## [Brief]
Below is a listing. Write out exactly its lines between the one holding "Task: Expand the Page Size dropdown" and the one holding "Given: Click the green", inclusive.

## [Input data]
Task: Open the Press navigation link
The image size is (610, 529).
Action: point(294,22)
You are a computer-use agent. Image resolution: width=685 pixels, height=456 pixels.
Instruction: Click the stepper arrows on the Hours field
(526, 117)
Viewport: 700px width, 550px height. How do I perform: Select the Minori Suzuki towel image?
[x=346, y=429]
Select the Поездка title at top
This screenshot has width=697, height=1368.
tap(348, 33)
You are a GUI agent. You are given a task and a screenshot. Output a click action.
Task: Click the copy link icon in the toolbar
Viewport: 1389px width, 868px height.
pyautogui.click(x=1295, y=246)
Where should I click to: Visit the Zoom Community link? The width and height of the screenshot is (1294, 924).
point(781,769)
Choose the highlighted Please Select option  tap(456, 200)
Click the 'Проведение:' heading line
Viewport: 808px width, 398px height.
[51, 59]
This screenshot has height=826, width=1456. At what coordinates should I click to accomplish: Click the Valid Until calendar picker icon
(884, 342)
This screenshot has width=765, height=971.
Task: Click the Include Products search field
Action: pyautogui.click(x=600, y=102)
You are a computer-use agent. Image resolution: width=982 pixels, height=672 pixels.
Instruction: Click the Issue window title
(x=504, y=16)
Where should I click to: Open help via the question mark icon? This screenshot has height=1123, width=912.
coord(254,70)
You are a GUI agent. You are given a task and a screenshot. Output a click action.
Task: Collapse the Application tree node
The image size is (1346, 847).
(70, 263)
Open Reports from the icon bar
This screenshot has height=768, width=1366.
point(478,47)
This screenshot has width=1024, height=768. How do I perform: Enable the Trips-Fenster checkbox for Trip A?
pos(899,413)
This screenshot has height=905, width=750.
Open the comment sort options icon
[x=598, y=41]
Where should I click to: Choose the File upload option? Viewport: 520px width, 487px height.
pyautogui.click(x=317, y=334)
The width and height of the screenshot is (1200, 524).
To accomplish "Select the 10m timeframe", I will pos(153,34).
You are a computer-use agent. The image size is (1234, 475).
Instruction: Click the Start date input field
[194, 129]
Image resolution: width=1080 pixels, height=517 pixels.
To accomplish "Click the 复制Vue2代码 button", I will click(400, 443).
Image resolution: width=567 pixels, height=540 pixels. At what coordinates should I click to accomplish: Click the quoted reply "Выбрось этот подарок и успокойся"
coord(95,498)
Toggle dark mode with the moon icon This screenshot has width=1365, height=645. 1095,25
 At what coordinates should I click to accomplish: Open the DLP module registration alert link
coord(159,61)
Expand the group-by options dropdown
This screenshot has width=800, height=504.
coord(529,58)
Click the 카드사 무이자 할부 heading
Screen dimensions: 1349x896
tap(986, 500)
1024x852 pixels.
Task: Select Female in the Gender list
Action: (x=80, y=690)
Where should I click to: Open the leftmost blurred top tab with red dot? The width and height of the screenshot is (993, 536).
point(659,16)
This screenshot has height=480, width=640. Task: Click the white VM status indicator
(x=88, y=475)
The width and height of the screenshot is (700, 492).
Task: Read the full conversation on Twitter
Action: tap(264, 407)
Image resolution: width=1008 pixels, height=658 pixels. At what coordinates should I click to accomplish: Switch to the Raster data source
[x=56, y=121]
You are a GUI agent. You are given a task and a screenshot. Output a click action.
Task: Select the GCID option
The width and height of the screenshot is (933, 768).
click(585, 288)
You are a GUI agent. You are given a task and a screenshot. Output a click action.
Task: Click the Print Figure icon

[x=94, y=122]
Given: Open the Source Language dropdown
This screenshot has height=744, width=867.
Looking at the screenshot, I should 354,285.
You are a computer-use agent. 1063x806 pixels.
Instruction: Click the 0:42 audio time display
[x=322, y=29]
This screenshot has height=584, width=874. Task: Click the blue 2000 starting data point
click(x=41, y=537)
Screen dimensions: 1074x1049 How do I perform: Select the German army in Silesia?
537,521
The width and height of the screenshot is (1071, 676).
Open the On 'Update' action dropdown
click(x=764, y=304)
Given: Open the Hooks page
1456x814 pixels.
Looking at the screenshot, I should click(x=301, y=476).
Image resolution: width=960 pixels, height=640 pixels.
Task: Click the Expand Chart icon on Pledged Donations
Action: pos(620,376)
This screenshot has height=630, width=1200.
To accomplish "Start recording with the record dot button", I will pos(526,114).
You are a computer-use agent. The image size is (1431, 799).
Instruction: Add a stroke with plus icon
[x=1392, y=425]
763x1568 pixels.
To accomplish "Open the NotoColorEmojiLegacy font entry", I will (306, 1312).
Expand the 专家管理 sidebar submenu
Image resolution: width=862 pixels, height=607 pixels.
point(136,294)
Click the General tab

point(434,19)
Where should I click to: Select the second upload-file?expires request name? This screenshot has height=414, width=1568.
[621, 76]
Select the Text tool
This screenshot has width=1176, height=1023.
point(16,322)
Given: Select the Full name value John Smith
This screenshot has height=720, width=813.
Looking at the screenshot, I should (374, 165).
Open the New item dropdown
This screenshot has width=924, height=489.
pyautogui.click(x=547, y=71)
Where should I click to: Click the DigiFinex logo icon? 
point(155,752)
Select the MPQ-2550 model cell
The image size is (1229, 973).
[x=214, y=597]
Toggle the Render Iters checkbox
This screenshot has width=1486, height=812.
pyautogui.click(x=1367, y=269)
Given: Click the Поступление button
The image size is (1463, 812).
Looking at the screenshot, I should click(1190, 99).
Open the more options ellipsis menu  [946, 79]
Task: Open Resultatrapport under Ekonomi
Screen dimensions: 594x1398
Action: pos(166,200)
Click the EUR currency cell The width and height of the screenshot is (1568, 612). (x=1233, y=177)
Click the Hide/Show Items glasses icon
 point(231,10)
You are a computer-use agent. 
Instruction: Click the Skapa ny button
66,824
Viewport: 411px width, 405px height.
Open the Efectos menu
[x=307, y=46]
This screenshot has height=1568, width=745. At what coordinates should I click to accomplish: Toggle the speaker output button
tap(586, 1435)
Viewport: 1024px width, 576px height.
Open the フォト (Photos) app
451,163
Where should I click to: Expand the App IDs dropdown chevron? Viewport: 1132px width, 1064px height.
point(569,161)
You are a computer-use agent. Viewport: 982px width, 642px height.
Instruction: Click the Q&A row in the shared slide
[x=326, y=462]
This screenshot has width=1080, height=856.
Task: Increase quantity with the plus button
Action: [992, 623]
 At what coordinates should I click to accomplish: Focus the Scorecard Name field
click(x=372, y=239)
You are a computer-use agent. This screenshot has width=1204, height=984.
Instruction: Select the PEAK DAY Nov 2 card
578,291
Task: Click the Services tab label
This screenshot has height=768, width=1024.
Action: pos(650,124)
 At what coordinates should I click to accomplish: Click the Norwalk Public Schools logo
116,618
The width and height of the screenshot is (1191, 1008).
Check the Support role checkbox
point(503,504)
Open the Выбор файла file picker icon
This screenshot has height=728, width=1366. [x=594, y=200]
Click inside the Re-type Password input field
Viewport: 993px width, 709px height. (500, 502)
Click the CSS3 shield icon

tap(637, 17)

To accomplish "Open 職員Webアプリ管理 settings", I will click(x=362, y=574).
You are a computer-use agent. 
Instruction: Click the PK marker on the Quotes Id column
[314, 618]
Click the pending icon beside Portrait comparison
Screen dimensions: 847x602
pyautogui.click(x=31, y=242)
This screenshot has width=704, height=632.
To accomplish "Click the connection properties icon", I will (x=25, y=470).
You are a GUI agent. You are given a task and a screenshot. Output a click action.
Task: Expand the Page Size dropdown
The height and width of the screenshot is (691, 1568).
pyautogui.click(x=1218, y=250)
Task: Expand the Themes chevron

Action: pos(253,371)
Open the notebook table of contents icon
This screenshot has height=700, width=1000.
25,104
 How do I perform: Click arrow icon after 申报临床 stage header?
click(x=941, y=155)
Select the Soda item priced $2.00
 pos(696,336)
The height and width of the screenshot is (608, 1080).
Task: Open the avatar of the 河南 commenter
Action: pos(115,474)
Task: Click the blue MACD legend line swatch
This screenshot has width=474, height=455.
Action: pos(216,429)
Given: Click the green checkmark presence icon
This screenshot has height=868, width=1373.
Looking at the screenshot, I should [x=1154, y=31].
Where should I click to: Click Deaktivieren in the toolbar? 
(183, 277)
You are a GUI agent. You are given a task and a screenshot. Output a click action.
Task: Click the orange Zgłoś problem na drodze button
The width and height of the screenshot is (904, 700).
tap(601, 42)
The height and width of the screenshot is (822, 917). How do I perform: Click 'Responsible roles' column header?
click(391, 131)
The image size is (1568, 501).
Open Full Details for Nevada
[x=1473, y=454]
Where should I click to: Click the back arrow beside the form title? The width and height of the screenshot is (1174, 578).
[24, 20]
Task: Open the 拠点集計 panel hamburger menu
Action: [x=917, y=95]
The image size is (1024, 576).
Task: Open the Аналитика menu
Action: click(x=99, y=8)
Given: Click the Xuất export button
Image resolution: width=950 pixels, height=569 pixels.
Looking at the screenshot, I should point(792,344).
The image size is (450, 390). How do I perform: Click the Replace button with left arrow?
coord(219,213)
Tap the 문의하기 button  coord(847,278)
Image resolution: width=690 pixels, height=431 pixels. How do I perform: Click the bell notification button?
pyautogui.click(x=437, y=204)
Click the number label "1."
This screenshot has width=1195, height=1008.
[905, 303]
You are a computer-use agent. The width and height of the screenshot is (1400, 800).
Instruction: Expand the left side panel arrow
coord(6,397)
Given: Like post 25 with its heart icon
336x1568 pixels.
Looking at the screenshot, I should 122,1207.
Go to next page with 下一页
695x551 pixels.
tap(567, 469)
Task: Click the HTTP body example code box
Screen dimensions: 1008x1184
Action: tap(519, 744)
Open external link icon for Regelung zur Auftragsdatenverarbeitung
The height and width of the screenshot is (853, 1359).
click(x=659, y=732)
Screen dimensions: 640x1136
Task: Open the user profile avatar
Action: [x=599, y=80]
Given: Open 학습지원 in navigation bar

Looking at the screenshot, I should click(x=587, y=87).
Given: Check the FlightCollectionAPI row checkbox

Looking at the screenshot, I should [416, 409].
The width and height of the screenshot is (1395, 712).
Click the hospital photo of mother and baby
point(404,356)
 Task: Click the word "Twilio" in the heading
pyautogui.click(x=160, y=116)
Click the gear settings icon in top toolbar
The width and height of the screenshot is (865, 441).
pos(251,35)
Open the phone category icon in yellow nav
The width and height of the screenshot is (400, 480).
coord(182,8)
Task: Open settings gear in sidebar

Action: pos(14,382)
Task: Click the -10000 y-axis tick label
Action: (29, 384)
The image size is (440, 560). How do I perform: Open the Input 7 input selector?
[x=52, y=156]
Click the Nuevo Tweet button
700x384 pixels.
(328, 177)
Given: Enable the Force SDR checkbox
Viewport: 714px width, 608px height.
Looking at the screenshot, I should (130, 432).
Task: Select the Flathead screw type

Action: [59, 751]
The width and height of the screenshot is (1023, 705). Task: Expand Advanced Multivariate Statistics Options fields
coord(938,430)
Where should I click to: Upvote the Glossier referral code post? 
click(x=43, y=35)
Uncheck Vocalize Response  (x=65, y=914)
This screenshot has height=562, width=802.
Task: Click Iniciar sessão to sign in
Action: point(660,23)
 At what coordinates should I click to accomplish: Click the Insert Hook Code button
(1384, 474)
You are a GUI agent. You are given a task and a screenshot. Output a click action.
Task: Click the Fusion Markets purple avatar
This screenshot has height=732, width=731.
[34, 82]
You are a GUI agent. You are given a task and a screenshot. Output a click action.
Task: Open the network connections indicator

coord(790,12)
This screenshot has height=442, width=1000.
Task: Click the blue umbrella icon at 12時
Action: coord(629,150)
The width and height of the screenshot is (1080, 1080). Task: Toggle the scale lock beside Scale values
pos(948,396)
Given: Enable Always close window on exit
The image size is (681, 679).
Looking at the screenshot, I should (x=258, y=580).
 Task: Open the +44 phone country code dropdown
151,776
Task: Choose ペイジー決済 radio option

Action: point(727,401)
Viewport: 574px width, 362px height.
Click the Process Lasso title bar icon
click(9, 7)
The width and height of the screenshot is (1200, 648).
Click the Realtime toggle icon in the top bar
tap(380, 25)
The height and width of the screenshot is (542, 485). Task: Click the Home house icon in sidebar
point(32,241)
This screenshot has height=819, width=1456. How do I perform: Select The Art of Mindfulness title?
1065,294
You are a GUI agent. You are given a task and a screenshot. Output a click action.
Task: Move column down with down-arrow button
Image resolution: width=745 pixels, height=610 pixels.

## [Task result]
Task: Expand the Page Size dropdown
The height and width of the screenshot is (691, 1568).
pyautogui.click(x=1218, y=250)
Task: Expand the Themes chevron

Action: pos(253,371)
Open the notebook table of contents icon
This screenshot has height=700, width=1000.
25,104
 How do I perform: Click arrow icon after 申报临床 stage header?
click(x=941, y=155)
Select the Soda item priced $2.00
 pos(696,336)
The height and width of the screenshot is (608, 1080).
Task: Open the avatar of the 河南 commenter
Action: pos(115,474)
Task: Click the blue MACD legend line swatch
This screenshot has width=474, height=455.
Action: pos(216,429)
Given: Click the green checkmark presence icon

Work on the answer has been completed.